Previous research has established that women tend to be held to unfairly high standards compared to men of similar ability and must outperform their male colleagues to receive equal recognition.
This study, published in Administrative Science Quarterly, moves a step further by showing that the double standard persists in an environment such as buy-side investment professionals seeking the best investment opportunities, where peer evaluators have incentives to ignore gender preferences.
“We found that financial professionals are more likely to pay attention to investment recommendations when they think that the person offering the recommendation is a man,” said Tristan Botelho, assistant professor of organizational behavior at the Yale School of Management and co-author of the study. “It shows that gender bias even exists in an industry, in this case the financial market, where individuals and firms are extremely performance-minded.”
Botelho and co-author Mabel Abraham, assistant professor of management at the Columbia Business School, collected data from a private online platform where investment professionals share recommendations to buy or sell a given stock. They examined 3,520 recommendations by 1,550 individuals from 2008 through 2013. The platform does not explicitly identify recommenders by gender, but one could infer from first names whether a recommender was likely to be a man or a woman.
The web platform provided a two-stage evaluation process. In the first stage, users click on recommendations they are interested in learning more about. In the second, they evaluate the recommendation, rating it on a five-point scale and leaving comments.
The researchers found that recommendations submitted by people with typically “feminine” names, like Mary, received 25% fewer clicks than those submitted by individuals with “male-sounding” names, like Matthew. Recommendations from investment professionals with “feminine” names had to be high-performing to garner the same number of clicks as an average-performing recommendation from somebody with a “masculine” name.
The study also showed that self-disclosed men in their sample who had “feminine-sounding” names received fewer clicks than individuals with traditional male names.

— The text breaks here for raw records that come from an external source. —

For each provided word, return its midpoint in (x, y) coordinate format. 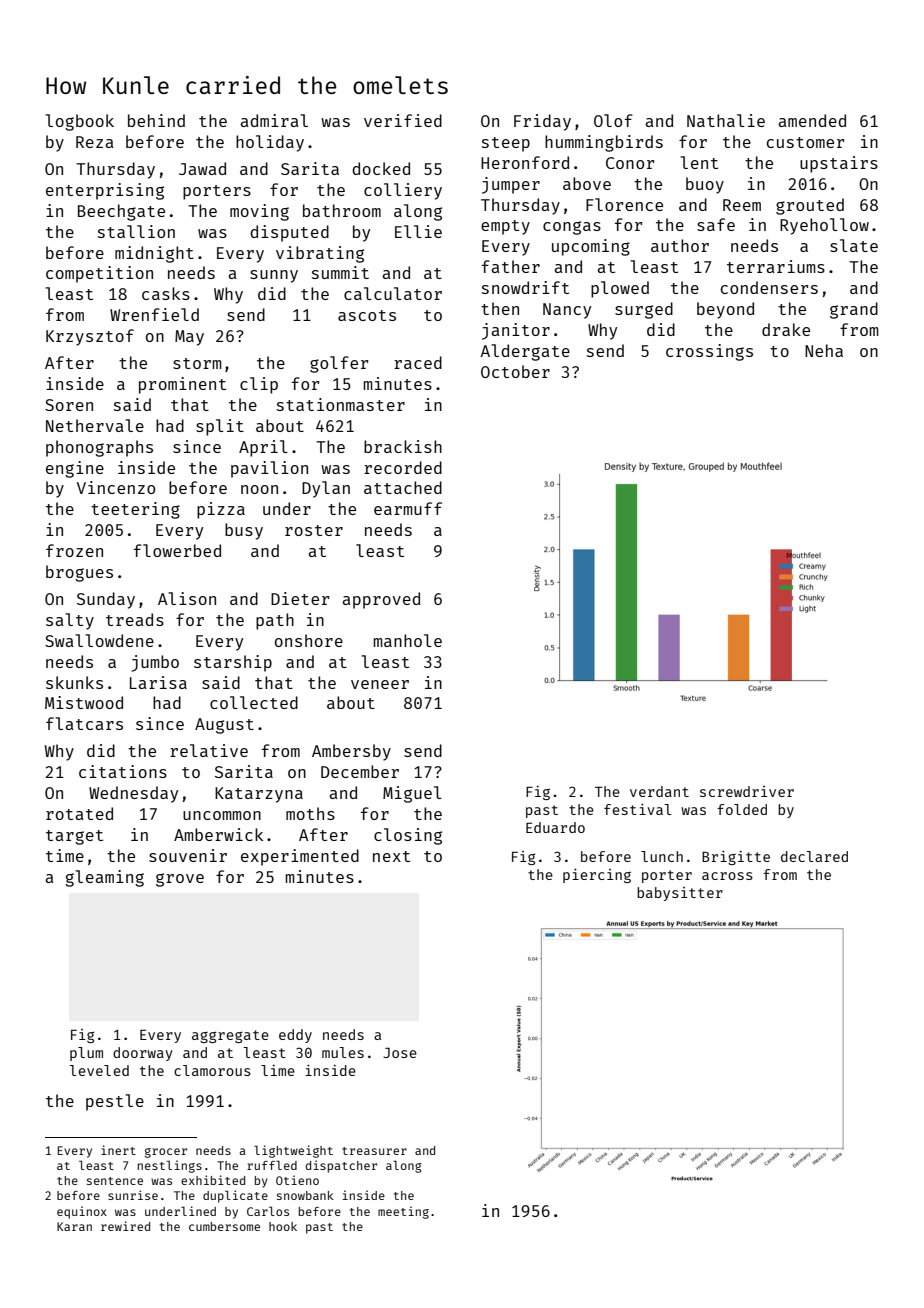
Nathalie (726, 120)
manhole (407, 640)
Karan (74, 1226)
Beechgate (121, 212)
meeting (403, 1212)
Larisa (158, 682)
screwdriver (747, 791)
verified (403, 120)
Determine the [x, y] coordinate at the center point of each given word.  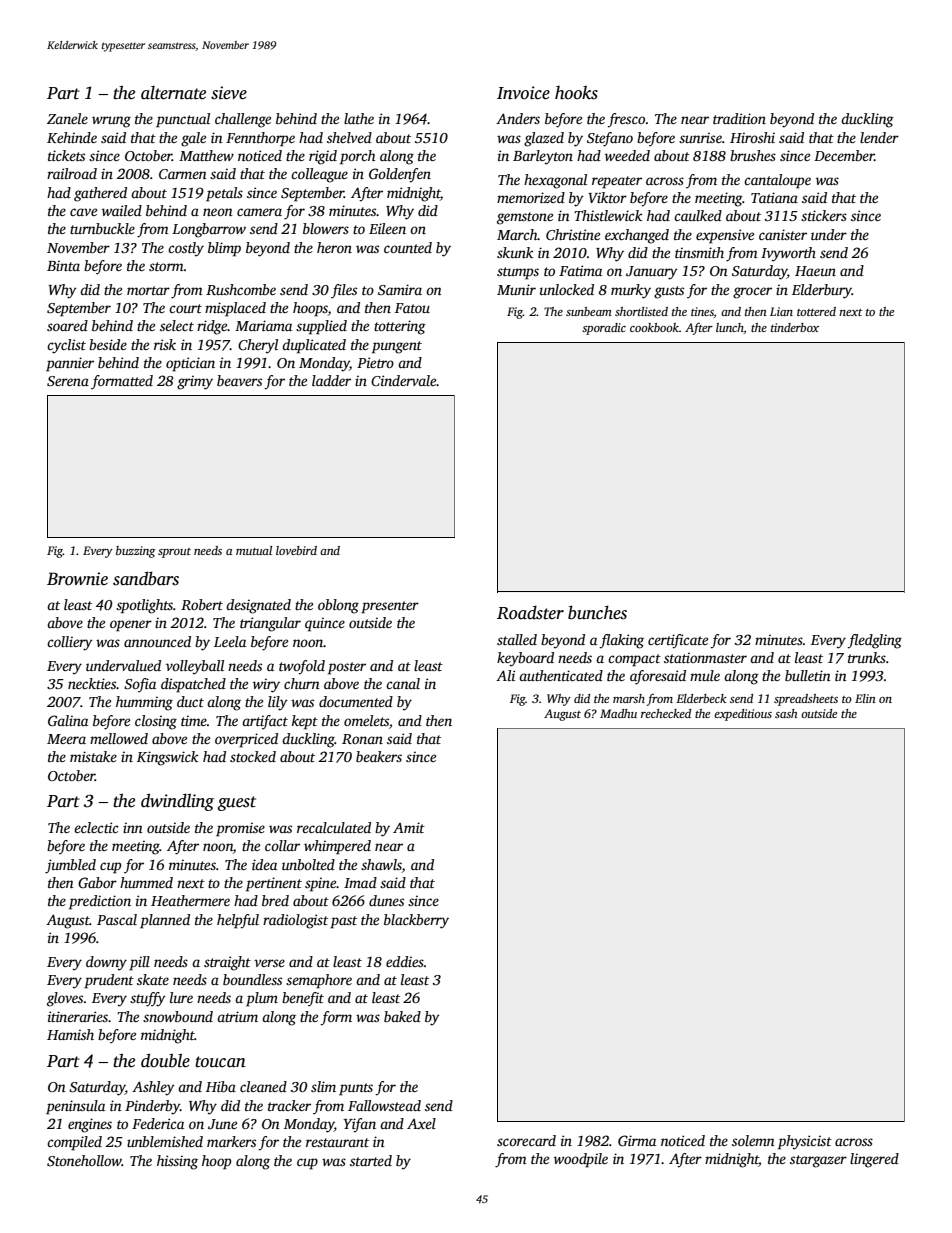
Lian [781, 311]
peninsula [75, 1107]
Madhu [618, 713]
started [371, 1160]
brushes [753, 155]
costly [186, 249]
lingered [874, 1160]
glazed [544, 139]
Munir [516, 289]
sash [786, 713]
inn [133, 827]
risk [165, 344]
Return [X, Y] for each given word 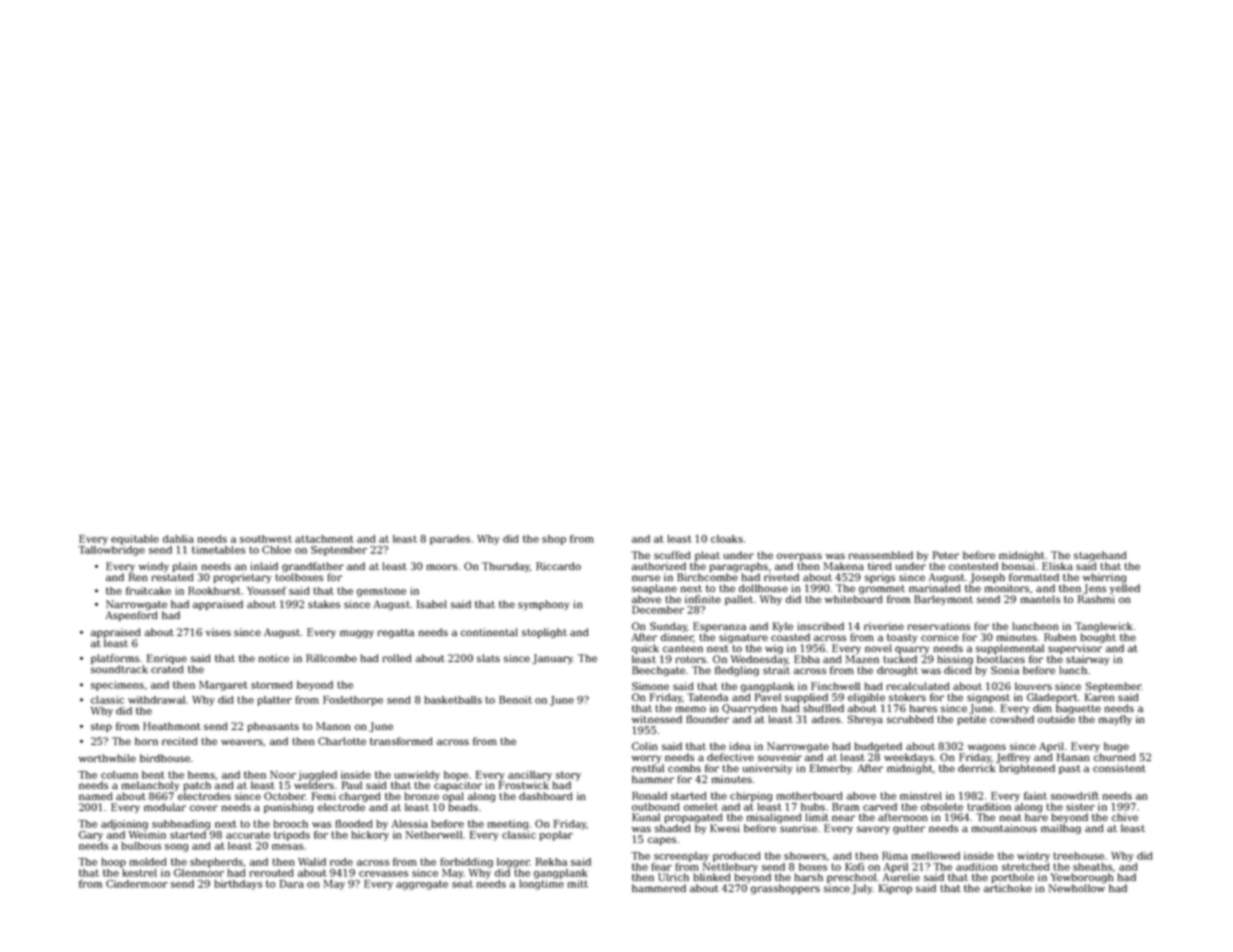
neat [1010, 817]
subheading [181, 825]
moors [441, 567]
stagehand [1100, 556]
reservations [938, 626]
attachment [324, 539]
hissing [955, 660]
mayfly [1115, 720]
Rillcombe [331, 658]
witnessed [657, 719]
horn [146, 741]
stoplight [544, 633]
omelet [701, 807]
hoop [113, 863]
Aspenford [132, 616]
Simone [650, 686]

Women were not penalized in the second phase of the evaluation process, as the researchers saw no difference between genders in the ratings or number of comments a recommendation attracted, according to the study.
“Gender bias was reduced only when the evaluators had access to more pertinent information related to the evaluation at hand,” Botelho said. “These findings suggest that it may be beneficial for underrepresented groups to provide as much performance-based information as they can during an evaluation process, such as applying for a new job.”
Organizations can also help by removing gender identifying information where possible as well as minimizing the sources of uncertainty in their evaluation processes, such as decreasing the number of applications any one hiring manager reviews, Botelho said.